**Exercise**
After locating the line that contains "[Weiter] (43, 1810)" in the records below, write out exactly that line and each line after it through the one that contains "Tải Nhạc Chuông Kinh Dị Nhất (495, 2147)", and nothing else.

((

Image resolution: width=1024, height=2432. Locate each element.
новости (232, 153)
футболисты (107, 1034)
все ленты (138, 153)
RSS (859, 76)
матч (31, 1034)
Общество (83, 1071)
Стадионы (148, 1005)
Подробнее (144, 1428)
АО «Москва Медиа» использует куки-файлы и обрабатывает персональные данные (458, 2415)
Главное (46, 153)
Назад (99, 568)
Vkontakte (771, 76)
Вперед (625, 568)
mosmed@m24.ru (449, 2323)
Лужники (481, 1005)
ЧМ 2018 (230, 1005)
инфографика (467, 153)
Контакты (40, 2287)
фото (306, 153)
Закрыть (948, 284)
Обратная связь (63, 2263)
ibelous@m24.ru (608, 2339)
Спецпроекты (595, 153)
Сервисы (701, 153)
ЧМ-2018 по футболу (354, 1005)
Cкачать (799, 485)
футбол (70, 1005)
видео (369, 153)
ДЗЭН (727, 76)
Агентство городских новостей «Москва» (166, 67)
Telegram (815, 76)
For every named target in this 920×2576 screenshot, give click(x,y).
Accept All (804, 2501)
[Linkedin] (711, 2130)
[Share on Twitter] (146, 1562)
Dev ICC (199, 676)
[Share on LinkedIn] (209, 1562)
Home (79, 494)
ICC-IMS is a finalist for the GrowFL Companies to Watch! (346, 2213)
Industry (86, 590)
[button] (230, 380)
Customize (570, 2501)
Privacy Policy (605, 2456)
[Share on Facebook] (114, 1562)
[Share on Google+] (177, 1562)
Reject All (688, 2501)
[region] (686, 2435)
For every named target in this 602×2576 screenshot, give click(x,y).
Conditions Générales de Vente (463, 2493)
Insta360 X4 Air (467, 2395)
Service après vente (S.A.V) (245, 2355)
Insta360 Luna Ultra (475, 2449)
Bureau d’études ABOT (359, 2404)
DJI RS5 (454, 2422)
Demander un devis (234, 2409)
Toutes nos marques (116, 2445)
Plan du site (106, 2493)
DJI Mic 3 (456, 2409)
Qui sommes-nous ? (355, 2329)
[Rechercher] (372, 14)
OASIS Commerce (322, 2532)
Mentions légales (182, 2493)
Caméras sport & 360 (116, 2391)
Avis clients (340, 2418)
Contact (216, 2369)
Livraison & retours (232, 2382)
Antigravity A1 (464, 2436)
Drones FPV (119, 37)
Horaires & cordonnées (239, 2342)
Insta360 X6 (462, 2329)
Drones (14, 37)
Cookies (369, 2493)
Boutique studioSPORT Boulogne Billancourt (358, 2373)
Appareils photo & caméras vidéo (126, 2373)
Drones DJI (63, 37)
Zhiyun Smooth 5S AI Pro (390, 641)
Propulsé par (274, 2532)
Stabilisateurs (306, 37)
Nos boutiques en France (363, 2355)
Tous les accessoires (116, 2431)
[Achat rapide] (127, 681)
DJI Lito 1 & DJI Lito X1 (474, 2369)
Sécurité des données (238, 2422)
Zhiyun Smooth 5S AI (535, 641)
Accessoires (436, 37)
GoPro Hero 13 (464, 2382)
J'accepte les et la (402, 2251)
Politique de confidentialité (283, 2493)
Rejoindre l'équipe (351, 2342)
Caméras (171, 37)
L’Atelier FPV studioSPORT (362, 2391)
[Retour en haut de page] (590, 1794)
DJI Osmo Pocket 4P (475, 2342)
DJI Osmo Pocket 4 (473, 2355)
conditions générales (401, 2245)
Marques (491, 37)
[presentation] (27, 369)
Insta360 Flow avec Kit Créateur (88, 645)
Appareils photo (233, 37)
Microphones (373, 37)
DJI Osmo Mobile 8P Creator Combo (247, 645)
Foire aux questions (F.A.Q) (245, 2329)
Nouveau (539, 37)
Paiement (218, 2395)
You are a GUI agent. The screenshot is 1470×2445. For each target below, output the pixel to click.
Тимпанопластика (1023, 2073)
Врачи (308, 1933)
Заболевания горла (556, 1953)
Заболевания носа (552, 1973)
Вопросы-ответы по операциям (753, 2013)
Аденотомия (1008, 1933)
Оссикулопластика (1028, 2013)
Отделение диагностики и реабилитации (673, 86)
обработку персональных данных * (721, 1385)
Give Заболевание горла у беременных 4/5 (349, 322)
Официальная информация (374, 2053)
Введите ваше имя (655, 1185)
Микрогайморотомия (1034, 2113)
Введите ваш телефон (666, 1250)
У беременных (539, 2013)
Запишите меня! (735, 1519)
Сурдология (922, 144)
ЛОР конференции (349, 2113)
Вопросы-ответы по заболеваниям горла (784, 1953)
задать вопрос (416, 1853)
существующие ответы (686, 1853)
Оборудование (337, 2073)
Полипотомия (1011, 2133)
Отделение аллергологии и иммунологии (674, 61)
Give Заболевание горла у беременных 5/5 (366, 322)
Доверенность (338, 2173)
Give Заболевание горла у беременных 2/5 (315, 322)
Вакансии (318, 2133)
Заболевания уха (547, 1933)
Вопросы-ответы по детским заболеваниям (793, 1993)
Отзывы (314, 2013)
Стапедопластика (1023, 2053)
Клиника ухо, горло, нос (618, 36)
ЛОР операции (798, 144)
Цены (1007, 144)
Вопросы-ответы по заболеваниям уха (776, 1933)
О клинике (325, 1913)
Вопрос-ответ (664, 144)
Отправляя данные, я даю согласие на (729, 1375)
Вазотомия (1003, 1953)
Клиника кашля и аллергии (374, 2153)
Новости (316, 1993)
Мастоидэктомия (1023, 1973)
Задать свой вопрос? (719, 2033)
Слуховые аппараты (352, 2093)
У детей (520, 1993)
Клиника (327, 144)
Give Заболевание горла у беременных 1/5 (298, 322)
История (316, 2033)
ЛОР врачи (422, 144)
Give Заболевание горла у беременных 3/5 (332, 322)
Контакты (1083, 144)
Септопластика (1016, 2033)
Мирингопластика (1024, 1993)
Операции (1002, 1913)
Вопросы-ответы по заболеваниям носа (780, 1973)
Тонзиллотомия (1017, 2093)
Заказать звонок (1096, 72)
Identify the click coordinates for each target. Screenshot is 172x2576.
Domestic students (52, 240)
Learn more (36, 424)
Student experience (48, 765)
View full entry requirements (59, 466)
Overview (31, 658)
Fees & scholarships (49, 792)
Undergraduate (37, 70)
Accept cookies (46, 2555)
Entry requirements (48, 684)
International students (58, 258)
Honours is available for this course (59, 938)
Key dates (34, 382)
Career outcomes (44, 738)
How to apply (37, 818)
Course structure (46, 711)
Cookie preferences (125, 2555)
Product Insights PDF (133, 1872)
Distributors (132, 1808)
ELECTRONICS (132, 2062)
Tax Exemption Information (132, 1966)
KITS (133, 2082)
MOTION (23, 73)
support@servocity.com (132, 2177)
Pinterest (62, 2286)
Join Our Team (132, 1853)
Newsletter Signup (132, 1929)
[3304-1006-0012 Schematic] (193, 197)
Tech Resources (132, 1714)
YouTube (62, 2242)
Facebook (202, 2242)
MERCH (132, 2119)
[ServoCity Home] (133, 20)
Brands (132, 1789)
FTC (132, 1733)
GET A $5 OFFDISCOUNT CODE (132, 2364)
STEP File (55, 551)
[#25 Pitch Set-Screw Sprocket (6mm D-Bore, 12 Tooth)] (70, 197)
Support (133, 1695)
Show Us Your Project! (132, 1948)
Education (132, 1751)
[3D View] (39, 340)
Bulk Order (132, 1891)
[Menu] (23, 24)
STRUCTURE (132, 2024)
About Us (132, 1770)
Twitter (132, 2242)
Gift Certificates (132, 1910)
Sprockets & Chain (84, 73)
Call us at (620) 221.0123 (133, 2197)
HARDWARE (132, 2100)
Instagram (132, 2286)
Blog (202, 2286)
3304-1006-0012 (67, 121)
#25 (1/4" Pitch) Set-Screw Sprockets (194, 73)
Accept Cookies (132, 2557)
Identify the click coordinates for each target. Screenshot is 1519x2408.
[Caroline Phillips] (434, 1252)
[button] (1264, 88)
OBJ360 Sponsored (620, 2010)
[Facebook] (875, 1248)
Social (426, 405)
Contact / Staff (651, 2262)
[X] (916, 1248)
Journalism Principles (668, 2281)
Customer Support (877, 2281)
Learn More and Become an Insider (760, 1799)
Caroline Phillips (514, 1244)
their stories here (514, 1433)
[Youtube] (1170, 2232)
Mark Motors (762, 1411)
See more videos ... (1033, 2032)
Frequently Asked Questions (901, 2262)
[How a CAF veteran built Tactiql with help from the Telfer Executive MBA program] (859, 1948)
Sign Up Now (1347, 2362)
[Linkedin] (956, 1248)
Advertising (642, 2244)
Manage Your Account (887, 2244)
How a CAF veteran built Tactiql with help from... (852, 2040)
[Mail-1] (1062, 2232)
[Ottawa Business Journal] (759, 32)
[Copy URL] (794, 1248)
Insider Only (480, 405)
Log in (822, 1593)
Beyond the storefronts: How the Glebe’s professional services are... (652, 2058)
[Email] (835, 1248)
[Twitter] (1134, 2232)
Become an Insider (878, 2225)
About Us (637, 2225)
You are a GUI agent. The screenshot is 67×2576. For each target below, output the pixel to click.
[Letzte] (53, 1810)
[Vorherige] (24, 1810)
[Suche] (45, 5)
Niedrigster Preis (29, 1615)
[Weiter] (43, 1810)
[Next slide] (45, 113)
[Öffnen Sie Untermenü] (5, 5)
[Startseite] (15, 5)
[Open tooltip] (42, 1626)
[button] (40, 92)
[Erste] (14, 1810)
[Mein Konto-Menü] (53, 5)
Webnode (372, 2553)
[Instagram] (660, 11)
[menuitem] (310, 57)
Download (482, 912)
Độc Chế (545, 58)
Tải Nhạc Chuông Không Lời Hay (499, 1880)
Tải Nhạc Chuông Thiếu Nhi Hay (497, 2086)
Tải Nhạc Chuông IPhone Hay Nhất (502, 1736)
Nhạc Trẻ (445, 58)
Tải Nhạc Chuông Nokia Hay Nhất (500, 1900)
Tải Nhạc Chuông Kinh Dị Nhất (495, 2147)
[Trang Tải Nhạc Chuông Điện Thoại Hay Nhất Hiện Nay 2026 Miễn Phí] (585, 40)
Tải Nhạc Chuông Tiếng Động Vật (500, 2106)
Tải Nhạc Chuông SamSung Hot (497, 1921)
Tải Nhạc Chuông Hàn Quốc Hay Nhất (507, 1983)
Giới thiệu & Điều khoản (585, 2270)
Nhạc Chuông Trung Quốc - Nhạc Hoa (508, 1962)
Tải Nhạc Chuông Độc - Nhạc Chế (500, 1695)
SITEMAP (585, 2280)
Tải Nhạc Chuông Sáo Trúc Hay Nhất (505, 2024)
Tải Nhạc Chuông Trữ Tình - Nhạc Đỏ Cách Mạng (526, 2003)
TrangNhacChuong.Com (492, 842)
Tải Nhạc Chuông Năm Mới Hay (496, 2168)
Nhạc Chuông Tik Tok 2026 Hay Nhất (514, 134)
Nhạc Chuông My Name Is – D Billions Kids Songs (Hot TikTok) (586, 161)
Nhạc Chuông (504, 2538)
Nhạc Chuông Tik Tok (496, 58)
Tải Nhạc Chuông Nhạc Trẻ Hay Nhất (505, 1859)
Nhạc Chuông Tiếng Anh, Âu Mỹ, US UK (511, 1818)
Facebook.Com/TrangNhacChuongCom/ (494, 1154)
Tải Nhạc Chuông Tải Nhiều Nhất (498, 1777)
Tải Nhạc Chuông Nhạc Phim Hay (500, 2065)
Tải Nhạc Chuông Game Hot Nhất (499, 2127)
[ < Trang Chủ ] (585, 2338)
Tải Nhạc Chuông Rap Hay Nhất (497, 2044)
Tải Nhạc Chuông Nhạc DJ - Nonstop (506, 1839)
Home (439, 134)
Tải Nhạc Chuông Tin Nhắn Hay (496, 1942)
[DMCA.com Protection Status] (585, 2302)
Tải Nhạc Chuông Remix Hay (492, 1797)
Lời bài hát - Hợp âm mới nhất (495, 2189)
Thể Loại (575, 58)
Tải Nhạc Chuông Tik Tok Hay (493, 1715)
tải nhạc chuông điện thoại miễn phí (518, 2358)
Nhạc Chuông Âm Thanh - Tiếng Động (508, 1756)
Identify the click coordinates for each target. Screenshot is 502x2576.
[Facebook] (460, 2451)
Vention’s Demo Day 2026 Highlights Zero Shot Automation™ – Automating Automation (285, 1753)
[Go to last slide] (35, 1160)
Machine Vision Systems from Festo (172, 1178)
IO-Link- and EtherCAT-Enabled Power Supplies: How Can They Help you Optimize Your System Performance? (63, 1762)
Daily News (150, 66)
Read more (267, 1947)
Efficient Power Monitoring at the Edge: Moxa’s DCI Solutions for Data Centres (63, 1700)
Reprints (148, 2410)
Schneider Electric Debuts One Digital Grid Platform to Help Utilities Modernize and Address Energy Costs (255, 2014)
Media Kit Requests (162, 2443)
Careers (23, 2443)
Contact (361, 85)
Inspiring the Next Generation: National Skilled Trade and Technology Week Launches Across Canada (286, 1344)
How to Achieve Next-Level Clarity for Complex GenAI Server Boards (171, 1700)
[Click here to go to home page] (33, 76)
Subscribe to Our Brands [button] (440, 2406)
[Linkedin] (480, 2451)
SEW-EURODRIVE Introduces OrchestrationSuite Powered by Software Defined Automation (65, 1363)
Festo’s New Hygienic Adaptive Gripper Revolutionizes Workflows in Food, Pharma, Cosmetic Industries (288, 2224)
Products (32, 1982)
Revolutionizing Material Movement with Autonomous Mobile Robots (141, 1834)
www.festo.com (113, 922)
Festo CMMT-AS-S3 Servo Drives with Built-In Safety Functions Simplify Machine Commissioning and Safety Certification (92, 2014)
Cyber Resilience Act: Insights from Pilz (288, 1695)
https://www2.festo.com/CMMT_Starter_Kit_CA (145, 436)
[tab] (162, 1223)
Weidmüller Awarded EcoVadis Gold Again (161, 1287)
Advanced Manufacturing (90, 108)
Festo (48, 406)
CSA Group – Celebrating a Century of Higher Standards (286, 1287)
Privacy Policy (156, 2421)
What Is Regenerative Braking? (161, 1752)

))

**Answer section**
[Weiter] (43, 1810)
[Next slide] (45, 113)
[Öffnen Sie Untermenü] (5, 5)
[Startseite] (15, 5)
[Open tooltip] (42, 1626)
[button] (40, 92)
[Erste] (14, 1810)
[Mein Konto-Menü] (53, 5)
Webnode (372, 2553)
[Instagram] (660, 11)
[menuitem] (310, 57)
Download (482, 912)
Độc Chế (545, 58)
Tải Nhạc Chuông Không Lời Hay (499, 1880)
Tải Nhạc Chuông Thiếu Nhi Hay (497, 2086)
Tải Nhạc Chuông IPhone Hay Nhất (502, 1736)
Nhạc Trẻ (445, 58)
Tải Nhạc Chuông Nokia Hay Nhất (500, 1900)
Tải Nhạc Chuông Kinh Dị Nhất (495, 2147)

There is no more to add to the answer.